Sabtu, 08 Agustus 2015

Adek gue udah gede

“Jadi, kakak keabisan inspirasi ? aaah, gampang lo mah kak, lo cukup keluar, liat keramaian, nanti juga langsung dapat inspirasi. Biasanya gitu, kan ?”

Kalimat Ana –adik gue─ membuat gue terdiam. Ya, gue mencoba mengingat, kapan terakhir gue keluyuran tanpa tujuan seorang diri. Lama rasanya enggak begitu. Duduk berlama-lama di bangku stasiun, menghabiskan ber-jam-jam di sebuah tempat makan sambil memperhatikan sekitar, nonton film di bioskop, menghadiri acara-acara yang berujung ketersesatan, salah naik angkotan umun, menjadi pendengar dari orang-orang asing yang enggak sengaja gue temui, dan semuanya gue alami sendirian, seorang diri. Iya, gue merindu menjauh. Menjauh bersama diri gue sendiri, menyaksikan keramaian.

Tapi bukan tentang hal itu yang pengin gue tulis detik ini. Kalimat yang keluar dari balik bibir adek gue, membuat gue tersadar akan satu hal, ‘adek gue udah gede’.


Ini sabtu malam, hari sibuk kebanyakkan remaja maupun pemuda ataupun remaji maupun pemudi, mereka akan berserakkan di setiap sudut dunia, okeh, ini lebay !

Gue ngajak Ana buat menemani gue nyari satu titik di sudut dunia ini, Ana adalah seorang abege yang enggak pernah nolak kalau gue ajak jalan.

“Ana, temenin kakak ke Mall yuk !” rengek gue satu waktu sambil membangunkan dia yang lagi tidur pules, enggak berkali-kali dan enggak perlu susah payah, dia langsung bangun, turun dari tempat tidur, mandi.

“Ana, besok mau ikut kakak ke Bandung ? Bangunnya pagi lho !” tegas gue di tengah malam, adek gue ini paling susah bangun pagi, kalo enggak karena sekolah, mungkin dia akan selalu bangun di jam makan siang. Tapi pagi itu, dia bangun sebelum subuh.

○ ○ ○ ○ ○ ○ ○

## TUGAS YANG DIMINTA 1
Rangkum kutipan terpilih di atas dalam dua kalimat.

## DAFTAR CATATAN
○ ○ ○ ○ ○ ○ ○

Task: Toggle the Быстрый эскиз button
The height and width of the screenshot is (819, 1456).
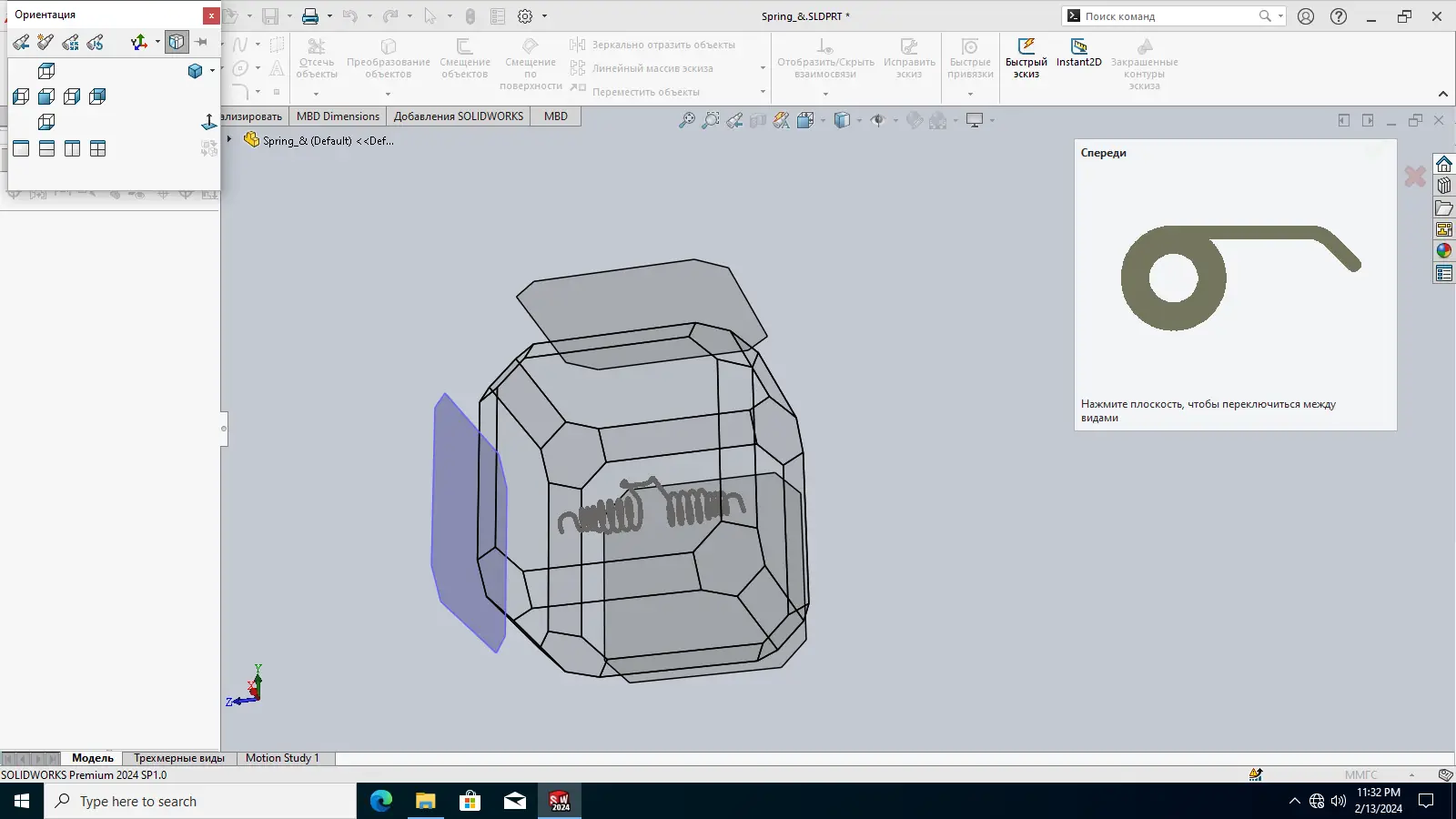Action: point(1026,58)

○ ○ ○ ○ ○ ○ ○

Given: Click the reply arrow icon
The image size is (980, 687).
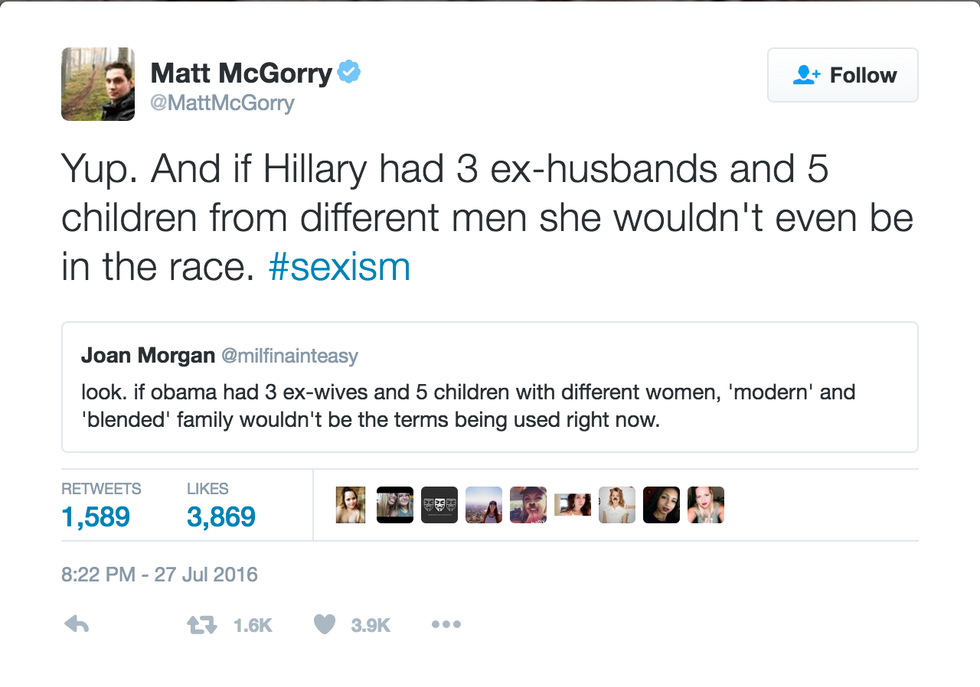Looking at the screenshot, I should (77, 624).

○ ○ ○ ○ ○ ○ ○

## TUGAS YANG DIMINTA 2
Di antara catatan, tukar "reply arrow icon" dengan "back arrow icon" mulai dari baris yang memuat "Given: Click the reply arrow icon" sampai baris yang memuat "Looking at the". Tuliskan kembali hanya baris-baris tersebut tanpa menyertakan gambarnya.

## JAWABAN LENGKAP 1
Ucapan Ana, adik sang kakak, bahwa inspirasi bisa didapat cukup dengan keluar dan melihat keramaian membuat sang kakak teringat masa-masa keluyuran seorang diri dan tersadar bahwa adiknya sudah besar. Ana, seorang abege yang tak pernah menolak diajak jalan, langsung bangun saat diajak ke mal dan bahkan bangun sebelum subuh untuk ikut ke Bandung, padahal ia paling susah bangun pagi.

## JAWABAN LENGKAP 2
Given: Click the back arrow icon
The image size is (980, 687).
Looking at the screenshot, I should (77, 624).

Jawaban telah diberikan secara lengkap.